4. I spaced mine 3' apart, but 2.5 feet based on the height you are looking for will obviously provide privacy faster. Once you reach the desired height, just top them. My buddy did this and he said they won't grow higher, but will still fill out.

5. I have added dirt to mine several times in 12 years or so. They seem to eat dirt. If you don't, they will fall over in high winds. 

6. I knock the heavy snow off mine. It can do damage.

There is some maintenance involved, but the payoff is a beautiful, natural privacy hedge that should last years. My neighbors are 30 years strong.


----------



## tommyrhodes (Dec 9, 2016)

Be sure to leave enough room between the tree and fence. 

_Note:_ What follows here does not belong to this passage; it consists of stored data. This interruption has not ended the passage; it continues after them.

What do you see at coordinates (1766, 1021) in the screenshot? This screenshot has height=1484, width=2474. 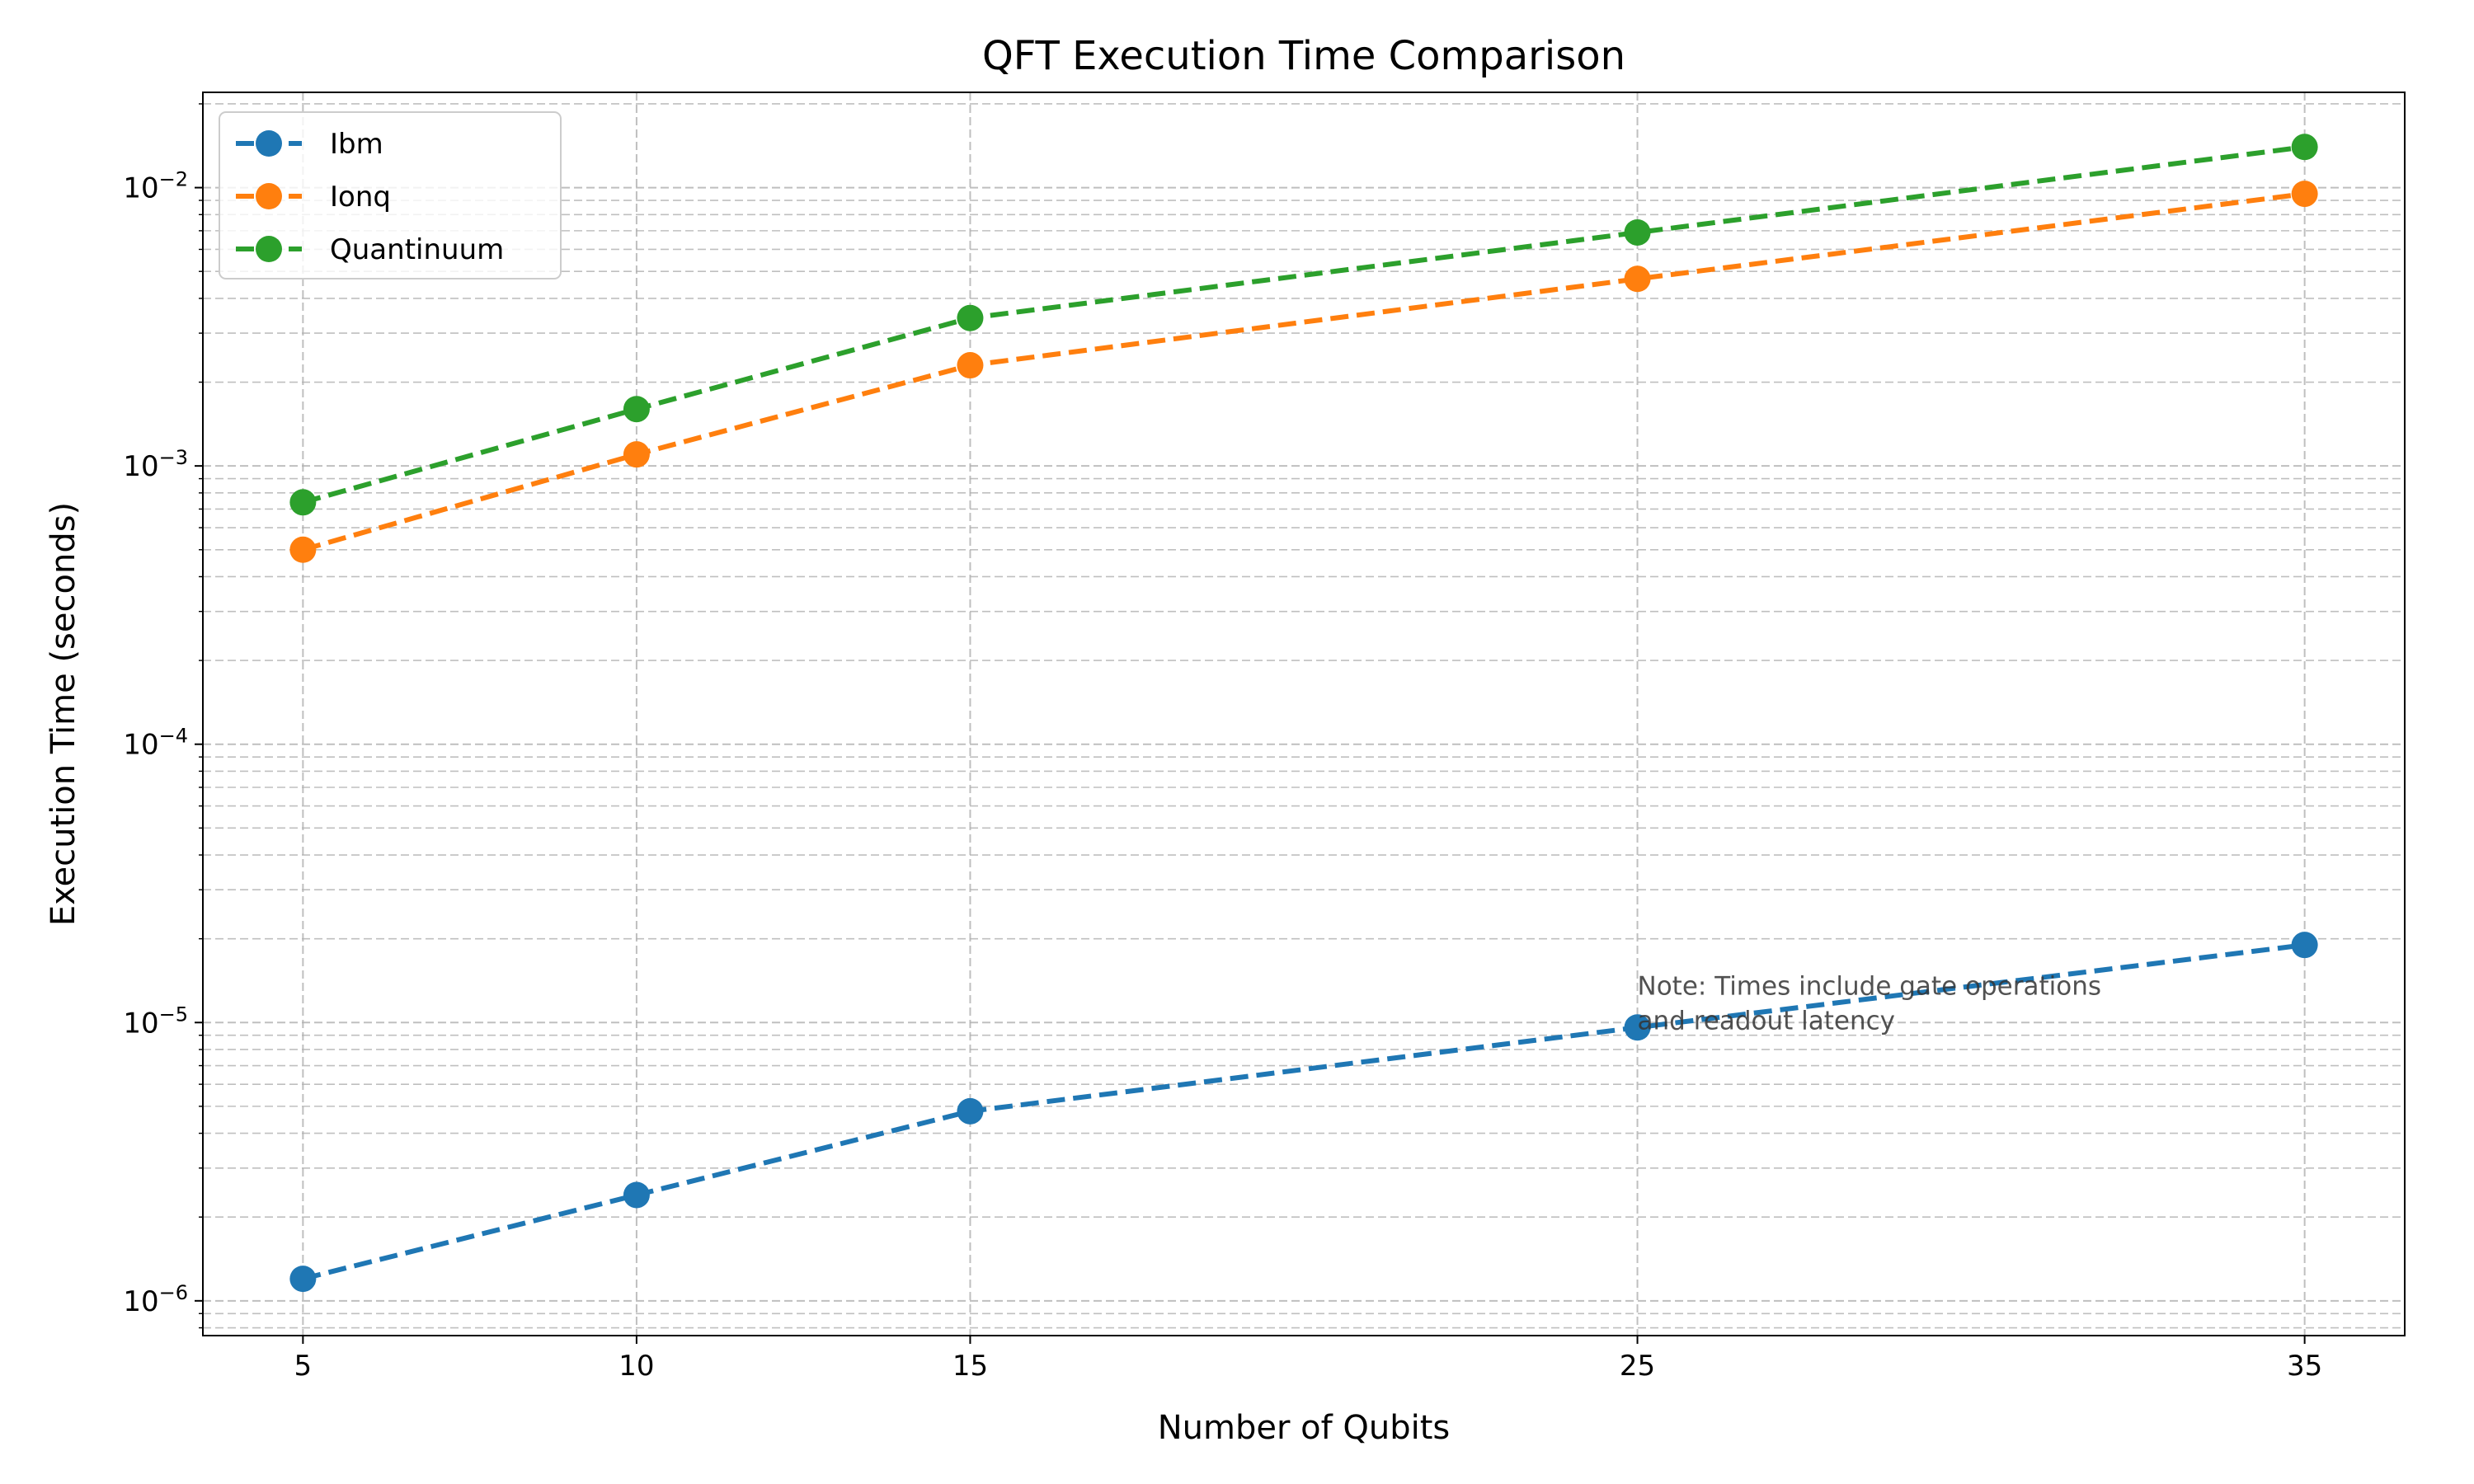 I see `note-text-line: and readout latency` at bounding box center [1766, 1021].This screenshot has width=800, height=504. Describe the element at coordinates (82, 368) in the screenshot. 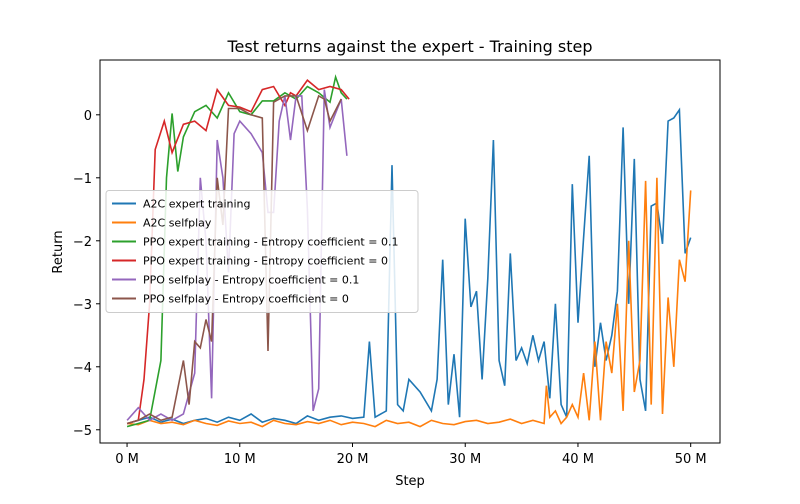

I see `y-tick-label: −4` at that location.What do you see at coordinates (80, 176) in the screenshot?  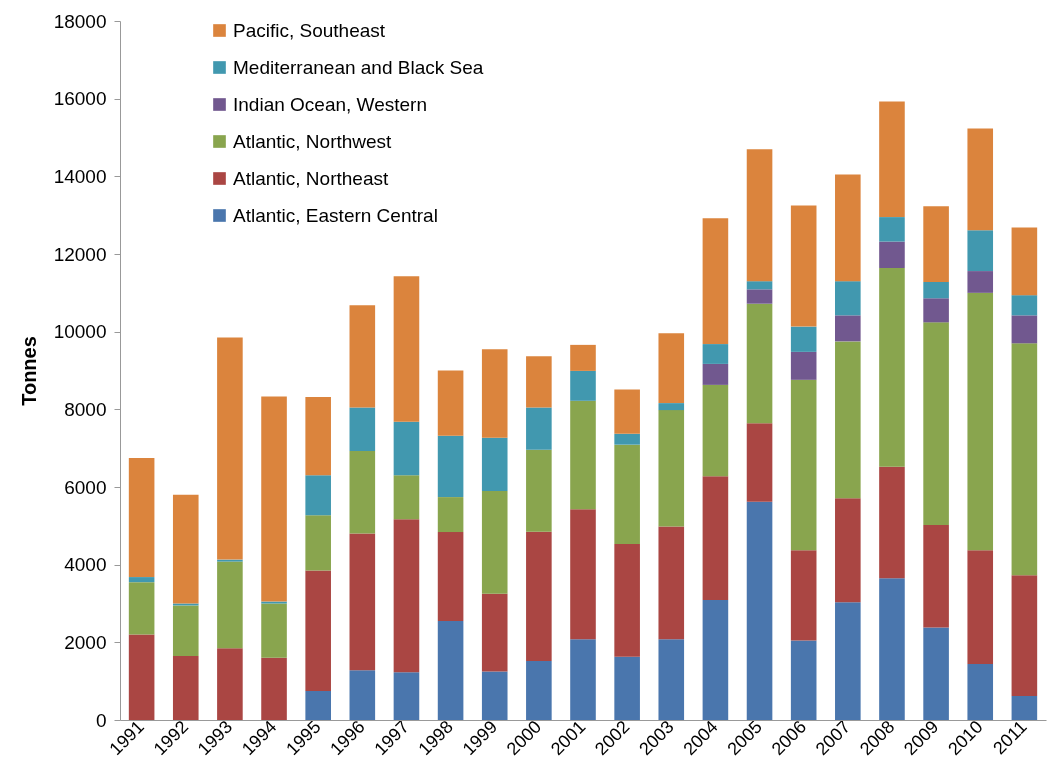 I see `y-tick-label: 14000` at bounding box center [80, 176].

Sent from my SM-G950U using Tapatalk


----------



## Two Knots (Nov 12, 2011)

We have euonymus along our side yard on both sides. They grow thick and
full and provide wonderful privacy all year long... I pulled this pic off the net ...
Ours are very tall. I'll look for some pics of our euonymus.
A lot of them we started our selves. They are nowhere all big and tall
monsters and provide 100 percent privacy. 

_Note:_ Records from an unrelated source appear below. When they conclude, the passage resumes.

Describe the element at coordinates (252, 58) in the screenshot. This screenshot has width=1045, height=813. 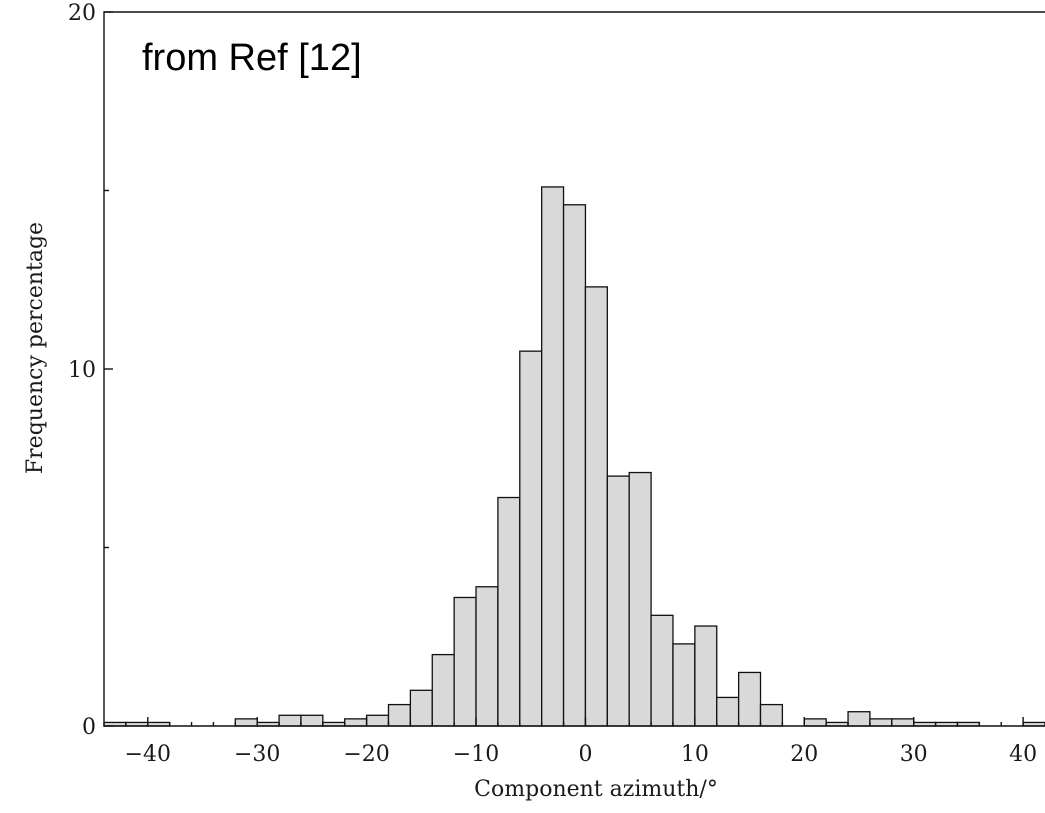
I see `annotation-label: from Ref [12]` at that location.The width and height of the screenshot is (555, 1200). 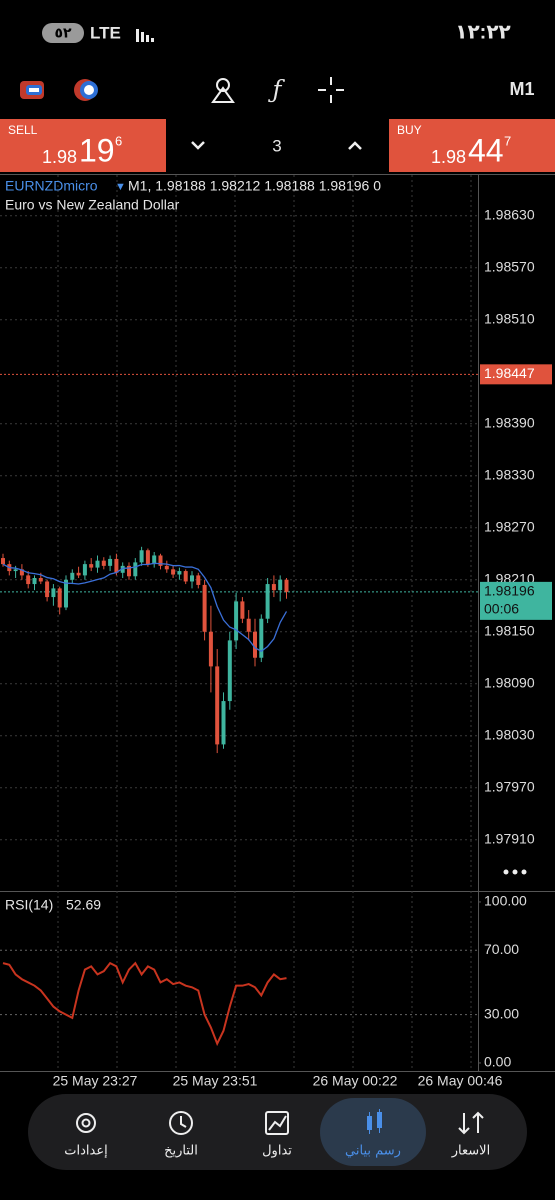 What do you see at coordinates (510, 591) in the screenshot?
I see `bid-label: 1.98196` at bounding box center [510, 591].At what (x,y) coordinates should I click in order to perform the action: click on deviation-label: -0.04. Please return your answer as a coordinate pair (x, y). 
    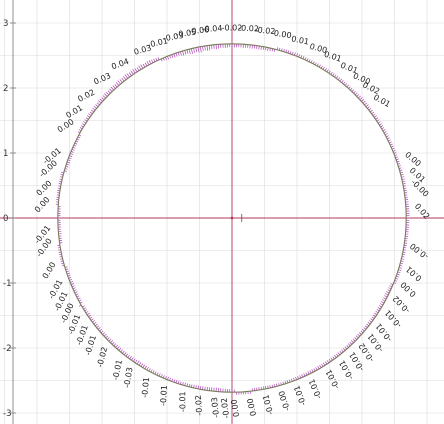
    Looking at the image, I should click on (212, 29).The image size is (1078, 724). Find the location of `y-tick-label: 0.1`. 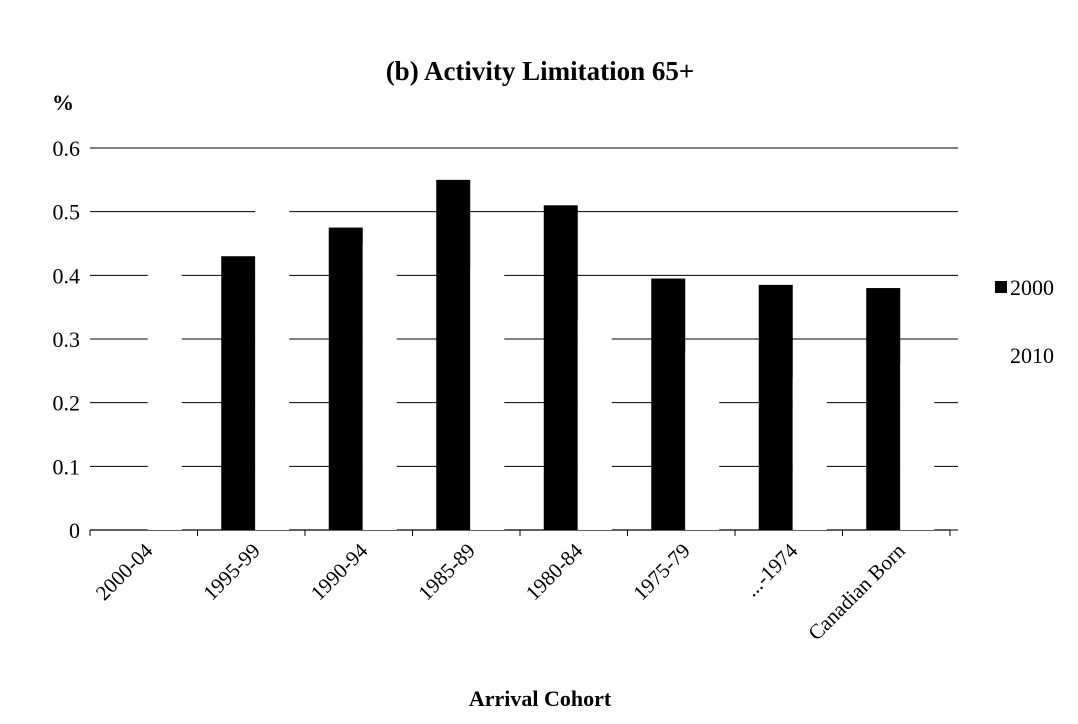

From the net... I love my neighbors, but don't want to see them from our
deck which is three feet off the ground. :smile:


----------



## Two Knots (Nov 12, 2011)

On the left side of our yard. Acuba is another thick and very dense shrub
that we have planted along the fence line.
The Acuba is growing in back of the arbour.

If you like cardinals, they love the euonymus to build their nests in.
The cardinal fledglings don't fly out out of the nest, they hop out
and hop along the shrubs all day long for weeks. It's wildly entertaining.


----------



## Cedrus (Feb 25, 2011)

Before you buy your plants..pull some out of their containers and look at the roots. Hopefully, they are substantial and were not recently re-potted from a smaller container....and you are paying full price for a lesser plant/root structure. You can dicker the price down....maybe.

Some folks make the mistake of plopping them into their holes without gently pulling the roots out of their circular position and straightening them out and down...into the hole. 

Don't forget to scarify the glazed surface of the new hole....if it comes to that.


----------